The class in art conservation and restoration is interesting. We are practicing on terra-cotta flower pots. After carefully painting them and testing them with various solvents and resins—the professor not-so-carefully broke them into pieces and threw some of the pieces away. It is now my task to somehow put the poor pot back together. I fear that my prized flowerpot will never be able to play the piano again.
After being checked out on cheap terra-cotta pots, I will be more than willing to do the same thing for your prized Ming vase. I know the procedure—first, you break it with a rock…
The pieces of the pot do not go back together as easily as you might imagine. The terra-cotta didn’t really break cleanly, some of the edges crumbled into dust. Imagine a jigsaw puzzle where the edges of the pieces got sanded down a little. As it is now, I suspect that my restored pot may look like something Picasso produced.

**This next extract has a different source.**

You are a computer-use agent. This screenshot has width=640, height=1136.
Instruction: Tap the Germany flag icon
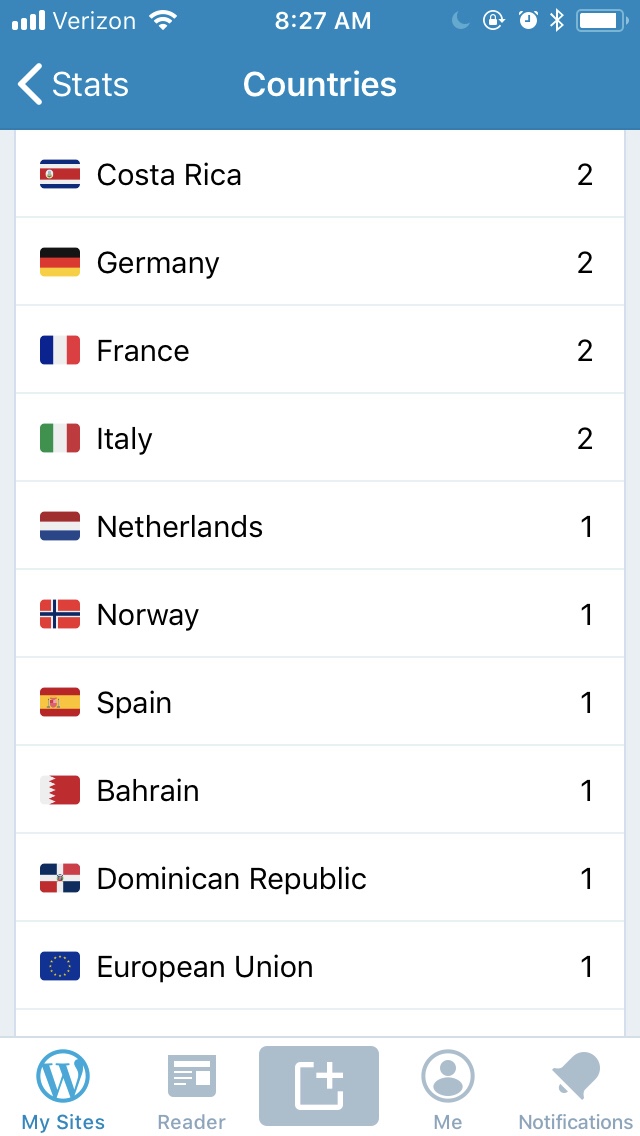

All of this reminds me of the remains of an old church I visited in Central Mexico. Once a prosperous Catholic church, the building had been a revolutionary target during the War of the Reforms in 1850. Though it seems unlikely today, in Mexico’s past there were several occasions when the prosperity and conservatism of the Catholic Church came under attack by the Mexican people. There were even times when it was possible that the church might completely vanish. Today, the Mexican Constitution still contains anti-clerical provisions that, though largely ignored, severely restrict the Church’s role in public affairs.
At various times during wars and revolutions, churches were sacked, priests were assassinated, and the state confiscated church property. During the War of the Reform, this particular church was looted and all of the fabulous stone statues and sculpted facades were turned into rubble. In particular, the stone carvings that made up the front face of the church were busted into crumbled debris.
What was left of building remained more or less intact, and for over a century the former church was employed for a variety of secular uses. What had been intricate carvings became building blocks used to create walls breaking up the vast chapel into rooms and hallways. For a while, the former church was used as a dormitory for Protestant missionaries, as a warehouse, and even as a bowling alley. Locals delight in telling gullible tourists that the building was used as a brothel, but the tale is almost certainly apocryphal since the building is far too prominently located within the city to have ever been a whorehouse.
Eventually, the city decided to restore the former church and with cooperation from the local diocese, work commenced to restore the old building. The interior walls were dismantled carefully, recovering as much as possible of the pieces of the former artwork. Luckily, most of the stonework had originally been in the form of large stone cubes, sort of like a large stone three-dimensional jig-saw puzzle.
As these stone blocks were recovered, they were carefully placed on racks, awaiting a somewhat problematic restoration. There were huge problems with the restoration, however. Both interior and exterior walls had been destroyed and it was impossible to tell whether any individual carved block of rock was originally part of the altar, of the nave, or of the church’s ornamental facade. Much worse was the fact that no one alive had ever seen the original and there were no drawings or photographs.
Think of several three-dimensional jigsaw puzzles mixed together, the edges all worn enough that any piece will fit in several locations, and the boxes the puzzles came in are missing the photographs and instructions. There are almost an infinite number of possible reconstructions.
When I visited, the conservation team was carefully numbering the blocks and photographing the carved faces of the stones. Then, using a computer, the digitized images were carefully fitted together until they had recreated an image of the long-lost graceful carved facade of the old church.
Working carefully and slowly, the team rebuilt the facade, using as little concrete filler as possible between the stones. The result was remarkable. Though still covered with a protective net of wires to hold the work together while the concrete cured, here was the beautiful face of an early church from the colonial period of Mexico, lost for over a century and a half, restored.
Sculpted stone columns flanked each side of a delicately carved portico. Niches in the walls protected the statues of the church’s patron saints. Together once again, the stones that had been carefully fit into place revealed a church with a clearly defined Baroque style.
Within a year of the restoration, a painting of the old church was located in Paris. The French artist had visited the town during the heyday of the silver boom and, impressed by the beauty of the church, had rendered the facade of the church in an oil painting that he had taken back to France.
The computer algorithms had matched the stones with mathematical accuracy, the restorers had carefully fitted the pieces together, and according to the painting—not a single piece was in the correct position.